## Exercise requirements
For the listing below, give the number of lines that contain the word "screenshot" and no other text.

START Data listing

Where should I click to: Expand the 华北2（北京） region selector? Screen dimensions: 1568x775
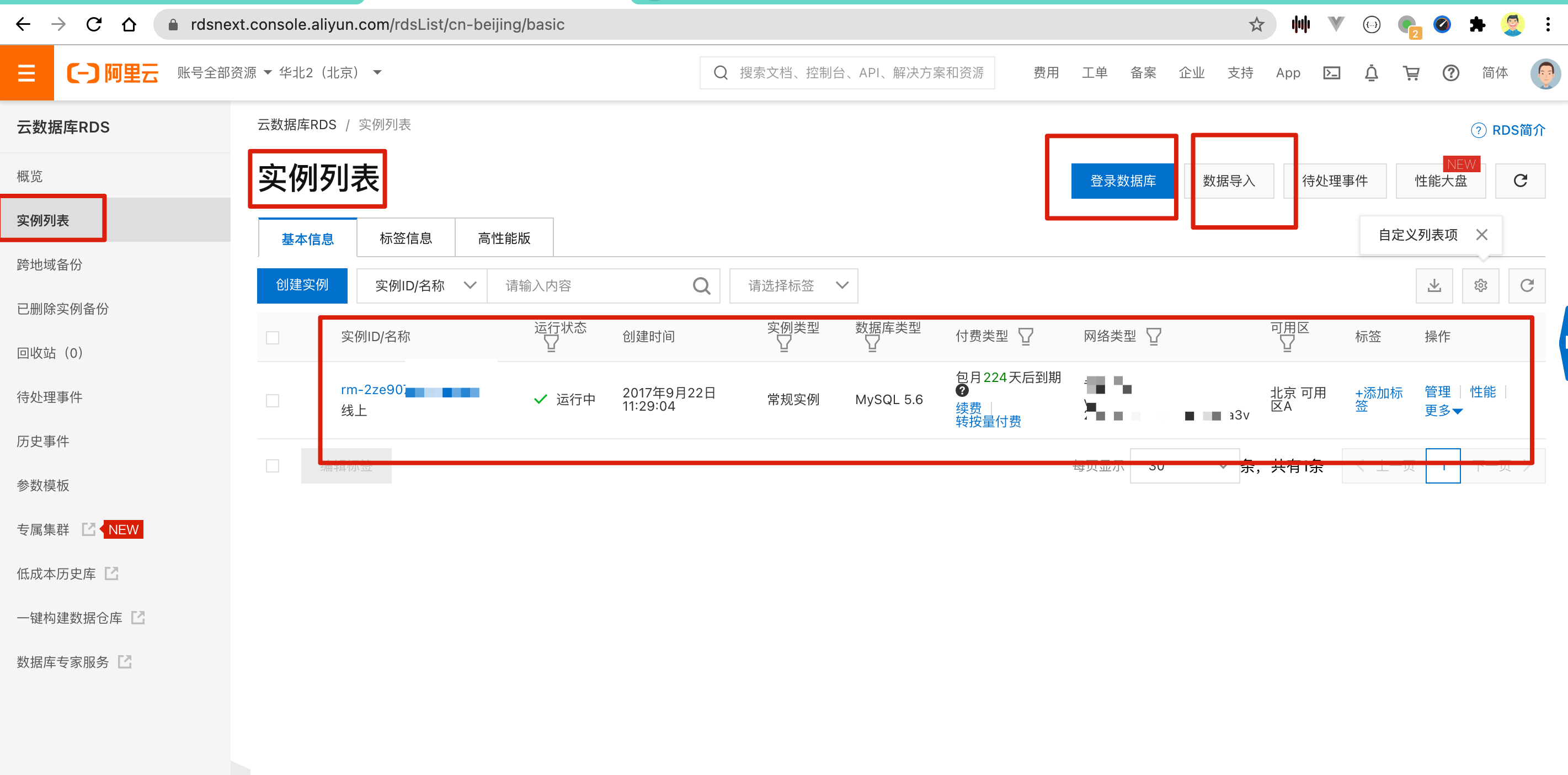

END Data listing
START Data listing

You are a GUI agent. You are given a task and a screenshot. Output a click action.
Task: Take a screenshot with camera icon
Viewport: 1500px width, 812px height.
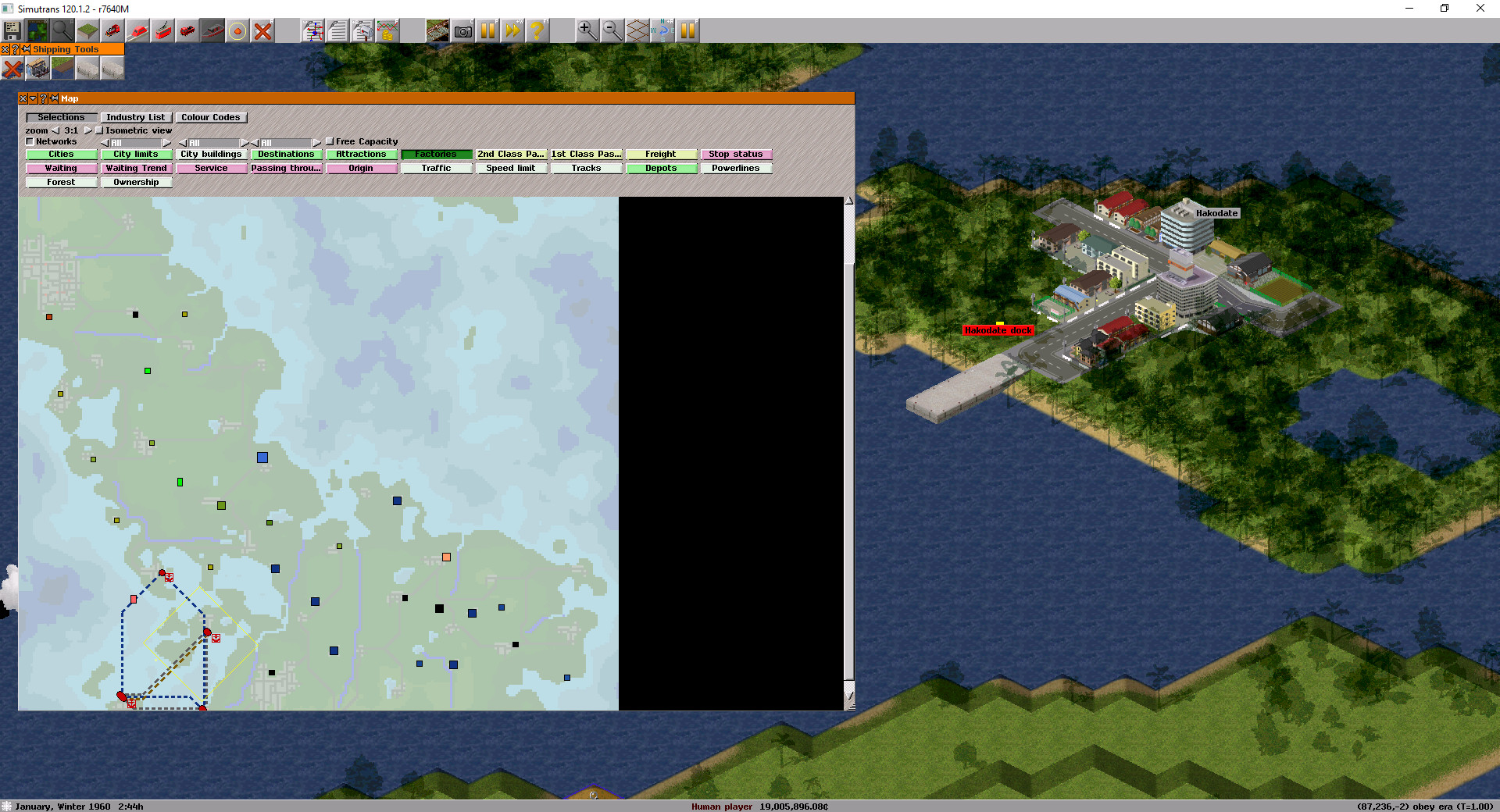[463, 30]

END Data listing

## Answer space
2